How to Play the Blind Nine Golf Format

In the Blind Nine golf tournament format, sometimes called Blind Hole (or Blind 9), only nine of the 18 holes count for each team's final score. The catch? The teams don't know which nine holes count until the round is over.

Blind Nine really is just a basic scramble, but with that twist on scoring. The teams are typically four-player, but scrambles can be played with three or even just two golfers per team.

The teams go out and play the scramble as per usual.

Meanwhile, after all the teams have teed off, tournament organizers select the nine holes whose scores will count.

Typically, the nine holes are selected randomly for a Blind Nine: organizers can use a random number generator or golf format software if they have it, or just write numbers one through 18 on slips of paper and pull them out of hat.

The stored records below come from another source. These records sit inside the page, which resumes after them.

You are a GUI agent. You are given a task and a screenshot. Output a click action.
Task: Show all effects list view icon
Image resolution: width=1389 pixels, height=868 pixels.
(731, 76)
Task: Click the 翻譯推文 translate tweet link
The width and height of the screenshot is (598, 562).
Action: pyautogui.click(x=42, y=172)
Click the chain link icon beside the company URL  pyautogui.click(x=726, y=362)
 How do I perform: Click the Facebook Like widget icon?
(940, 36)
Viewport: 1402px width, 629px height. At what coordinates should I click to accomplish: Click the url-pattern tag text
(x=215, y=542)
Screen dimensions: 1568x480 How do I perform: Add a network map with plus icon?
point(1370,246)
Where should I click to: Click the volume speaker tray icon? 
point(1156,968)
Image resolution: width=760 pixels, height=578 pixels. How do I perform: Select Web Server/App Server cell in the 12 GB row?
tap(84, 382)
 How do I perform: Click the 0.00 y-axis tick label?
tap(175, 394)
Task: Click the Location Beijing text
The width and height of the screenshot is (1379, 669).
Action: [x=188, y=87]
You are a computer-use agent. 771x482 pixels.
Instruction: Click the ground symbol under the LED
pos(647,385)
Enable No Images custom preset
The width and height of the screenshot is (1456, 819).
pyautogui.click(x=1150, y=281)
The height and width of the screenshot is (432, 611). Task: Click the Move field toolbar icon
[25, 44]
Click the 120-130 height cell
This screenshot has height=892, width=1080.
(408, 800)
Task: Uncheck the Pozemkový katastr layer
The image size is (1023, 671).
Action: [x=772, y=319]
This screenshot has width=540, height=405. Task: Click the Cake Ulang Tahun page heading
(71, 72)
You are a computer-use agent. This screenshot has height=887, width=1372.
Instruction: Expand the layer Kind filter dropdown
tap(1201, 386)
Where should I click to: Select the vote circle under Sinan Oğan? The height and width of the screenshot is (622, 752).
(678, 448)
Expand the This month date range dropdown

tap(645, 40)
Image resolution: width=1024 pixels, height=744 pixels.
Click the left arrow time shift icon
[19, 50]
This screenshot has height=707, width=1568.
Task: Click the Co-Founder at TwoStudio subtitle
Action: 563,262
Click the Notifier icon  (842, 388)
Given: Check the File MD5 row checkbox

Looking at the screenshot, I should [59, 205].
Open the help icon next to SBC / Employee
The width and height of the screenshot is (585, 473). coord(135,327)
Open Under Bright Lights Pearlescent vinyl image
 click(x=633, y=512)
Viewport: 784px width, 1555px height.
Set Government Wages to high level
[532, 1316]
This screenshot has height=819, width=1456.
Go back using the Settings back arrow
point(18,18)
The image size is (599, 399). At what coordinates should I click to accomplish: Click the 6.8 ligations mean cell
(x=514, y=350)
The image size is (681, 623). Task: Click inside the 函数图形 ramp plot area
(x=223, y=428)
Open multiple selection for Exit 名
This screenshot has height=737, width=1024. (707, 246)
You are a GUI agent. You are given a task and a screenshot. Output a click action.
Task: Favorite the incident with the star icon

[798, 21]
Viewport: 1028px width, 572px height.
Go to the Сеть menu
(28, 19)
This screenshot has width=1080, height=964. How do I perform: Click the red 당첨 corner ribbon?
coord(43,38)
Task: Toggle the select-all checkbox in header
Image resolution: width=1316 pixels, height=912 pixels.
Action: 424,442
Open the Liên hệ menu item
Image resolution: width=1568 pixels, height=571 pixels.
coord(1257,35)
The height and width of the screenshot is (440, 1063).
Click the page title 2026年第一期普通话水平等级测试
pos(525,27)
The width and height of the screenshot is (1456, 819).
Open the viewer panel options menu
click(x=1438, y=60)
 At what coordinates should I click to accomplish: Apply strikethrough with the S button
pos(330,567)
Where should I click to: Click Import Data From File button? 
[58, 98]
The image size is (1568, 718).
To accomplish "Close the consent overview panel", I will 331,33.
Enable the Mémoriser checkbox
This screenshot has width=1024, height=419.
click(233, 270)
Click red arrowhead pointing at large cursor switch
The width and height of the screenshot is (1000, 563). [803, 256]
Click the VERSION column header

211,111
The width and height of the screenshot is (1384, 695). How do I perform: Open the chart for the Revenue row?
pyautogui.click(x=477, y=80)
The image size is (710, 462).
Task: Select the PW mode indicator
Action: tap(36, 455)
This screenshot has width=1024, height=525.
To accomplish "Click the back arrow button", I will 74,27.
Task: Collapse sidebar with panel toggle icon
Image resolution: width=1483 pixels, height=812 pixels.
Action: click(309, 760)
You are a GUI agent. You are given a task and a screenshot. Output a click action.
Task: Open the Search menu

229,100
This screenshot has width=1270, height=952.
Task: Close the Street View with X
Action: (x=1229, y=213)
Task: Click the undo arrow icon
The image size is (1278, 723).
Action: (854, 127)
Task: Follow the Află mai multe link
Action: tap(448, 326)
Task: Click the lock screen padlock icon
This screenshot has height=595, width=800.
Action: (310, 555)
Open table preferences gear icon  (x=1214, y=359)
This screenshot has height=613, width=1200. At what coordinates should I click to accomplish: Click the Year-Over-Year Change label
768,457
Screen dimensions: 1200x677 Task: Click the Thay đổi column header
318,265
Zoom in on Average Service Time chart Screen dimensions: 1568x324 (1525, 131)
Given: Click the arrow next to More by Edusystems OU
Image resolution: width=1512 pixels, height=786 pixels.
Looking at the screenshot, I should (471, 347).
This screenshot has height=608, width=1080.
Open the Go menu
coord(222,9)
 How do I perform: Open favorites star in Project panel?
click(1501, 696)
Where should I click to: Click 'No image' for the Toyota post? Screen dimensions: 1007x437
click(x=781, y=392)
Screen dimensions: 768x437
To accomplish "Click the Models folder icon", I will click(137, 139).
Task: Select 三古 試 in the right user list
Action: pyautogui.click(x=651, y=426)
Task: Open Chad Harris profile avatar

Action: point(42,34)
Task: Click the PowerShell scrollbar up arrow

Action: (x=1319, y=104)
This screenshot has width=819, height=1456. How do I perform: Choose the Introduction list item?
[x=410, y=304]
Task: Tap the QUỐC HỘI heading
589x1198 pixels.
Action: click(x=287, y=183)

However, some Blind Nine organizers prefer a bit more, well, organization, and choose three par-3 holes, three par-4 holes and three par-5 holes for the Blind Nine holes.

We're not fans of that process, however, because it makes it easier on the field: There are usually only four par-3s and four par-5s on a golf course, so this method gives aways too much information.

Regardless, at the end of the round the golfers learn which nine of the 18 holes count for scores. Each teams' performance on those nine holes is calculated, and those scores determine the winners.

Blind Nine is usually played with full handicaps, but using three-quarter handicaps or some other fraction can help ease the logjam that is sometimes created by using only nine holes to score.